Mahkemece, davalı şirketin ticari faaliyetine devam etmemesi ve taşınmazlarına haciz konulmuş olmasının, davalı müdürün hak ve yükümlülüklerini layıkıyla yerine getiremediğine delalet ettiği, bu nedenle davacıların davalarında haklı olduğu ve ... 630. maddesi uyarınca haklı sebebin varlığı nedeniyle temsil yetkisi bulunan davalı ..." ün temsil yetkisinin sınırlandırılmasına, temsil yetkisinin çift imza ile davacılardan ... ile kullanılmak üzere yönetim kuruluna ait olduğunun tespiti ile davanın kabulüne karar verilmiştir. Kararı, davalı şahıs vekili temyiz etmiştir.

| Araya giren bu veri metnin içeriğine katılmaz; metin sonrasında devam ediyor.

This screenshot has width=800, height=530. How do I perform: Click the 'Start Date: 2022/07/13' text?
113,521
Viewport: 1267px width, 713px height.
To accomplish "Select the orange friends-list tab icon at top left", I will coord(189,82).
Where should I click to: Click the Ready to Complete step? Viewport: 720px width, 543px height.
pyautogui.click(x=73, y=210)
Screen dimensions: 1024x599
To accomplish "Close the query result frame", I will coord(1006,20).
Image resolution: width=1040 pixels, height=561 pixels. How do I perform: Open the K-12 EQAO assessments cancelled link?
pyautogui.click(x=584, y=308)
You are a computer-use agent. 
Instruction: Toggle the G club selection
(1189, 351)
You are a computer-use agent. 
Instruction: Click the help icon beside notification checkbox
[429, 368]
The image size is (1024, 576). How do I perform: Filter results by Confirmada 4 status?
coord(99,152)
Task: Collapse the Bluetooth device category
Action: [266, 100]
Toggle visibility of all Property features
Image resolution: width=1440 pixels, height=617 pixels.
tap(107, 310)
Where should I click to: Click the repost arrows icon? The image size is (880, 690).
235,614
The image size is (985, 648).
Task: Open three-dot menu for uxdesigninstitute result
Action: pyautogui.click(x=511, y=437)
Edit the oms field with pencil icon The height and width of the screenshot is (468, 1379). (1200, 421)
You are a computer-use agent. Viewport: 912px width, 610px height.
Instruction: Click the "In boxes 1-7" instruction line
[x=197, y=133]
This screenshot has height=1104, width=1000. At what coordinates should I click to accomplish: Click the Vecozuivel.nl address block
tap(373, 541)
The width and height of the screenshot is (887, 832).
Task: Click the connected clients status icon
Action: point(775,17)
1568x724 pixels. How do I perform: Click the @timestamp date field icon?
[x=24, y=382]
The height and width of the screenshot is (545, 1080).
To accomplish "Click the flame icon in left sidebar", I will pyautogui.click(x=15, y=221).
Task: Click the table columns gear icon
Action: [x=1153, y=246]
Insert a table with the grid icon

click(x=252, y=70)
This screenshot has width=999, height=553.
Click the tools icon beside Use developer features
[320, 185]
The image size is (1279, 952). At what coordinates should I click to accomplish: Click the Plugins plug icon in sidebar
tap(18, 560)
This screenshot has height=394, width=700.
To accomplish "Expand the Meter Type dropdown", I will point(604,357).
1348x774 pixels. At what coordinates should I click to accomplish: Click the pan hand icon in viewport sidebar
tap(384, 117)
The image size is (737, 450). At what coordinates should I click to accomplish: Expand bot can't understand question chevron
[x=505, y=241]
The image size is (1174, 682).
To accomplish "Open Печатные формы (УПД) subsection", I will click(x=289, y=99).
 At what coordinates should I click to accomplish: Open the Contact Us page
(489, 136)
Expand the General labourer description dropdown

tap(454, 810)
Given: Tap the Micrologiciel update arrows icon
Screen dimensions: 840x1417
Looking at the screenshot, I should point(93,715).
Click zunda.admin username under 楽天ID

Dava, limited şirket müdürünün yetkisinin sınırlandırılması istemine ilişkin olup hukuksal dayanağı ...’nın 630. maddesidir. Mahkemece, bilirkişi kurulundan ek rapor alınmak suretiyle anılan yasa maddesindeki koşulların oluştuğu gerekçesiyle davanın kabulüne karar verilmiş ise de söz konusu bilirkişi kurulu kök raporunda davacı yanın iddialarını somutlaştırması, davalı savunmasının irdelenmesi gerektiği belirtilmiş, ek raporda ise şirketin gayrifaal olması nedeniyle kötü yönetildiğinin karine olarak kabul edilebileceği kanaati ileri sürülmüştür. Şirketin esasen gayrifaal durumda olduğu taraflar arasında uyuşmazlık konusu değildir. Davalı taraf, şirketin eski yönetici ve ortağı bulunan davacının, şirketle yaptığı sözleşme koşullarına uymaması nedeniyle bu durumun oluştuğunu, şirket borçlarının bir kısmının davacı yanca üstlenilmiş olmasına rağmen üstlenmenin gereğini yerine getirmediğini ve şirketi ekonomik açıdan zor duruma soktuğunu savunmuş olup, mahkemece bu savunma ile ilgili olarak herhangi bir araştırma ve değerlendirme cihetine gidilmeksizin hüküm tesisi, eksik inceleme ve değerlendirmeye dayalı olmakla, davalı yanın bu yöne ilişkin temyiz itirazının kabulü ile yerel mahkeme kararının davalı yararına bozulmasına karar vermek gerekmiştir.
SONUÇ: Yukarıda açıklanan nedenlerle, davalı ... vekilinin temyiz itirazlarının kabulü ile hükmün BOZULMASINA, ödediği peşin temyiz harcının isteği halinde temyiz eden davalı ..."e iadesine, 17/10/2018 tarihinde oybirliğiyle karar verildi.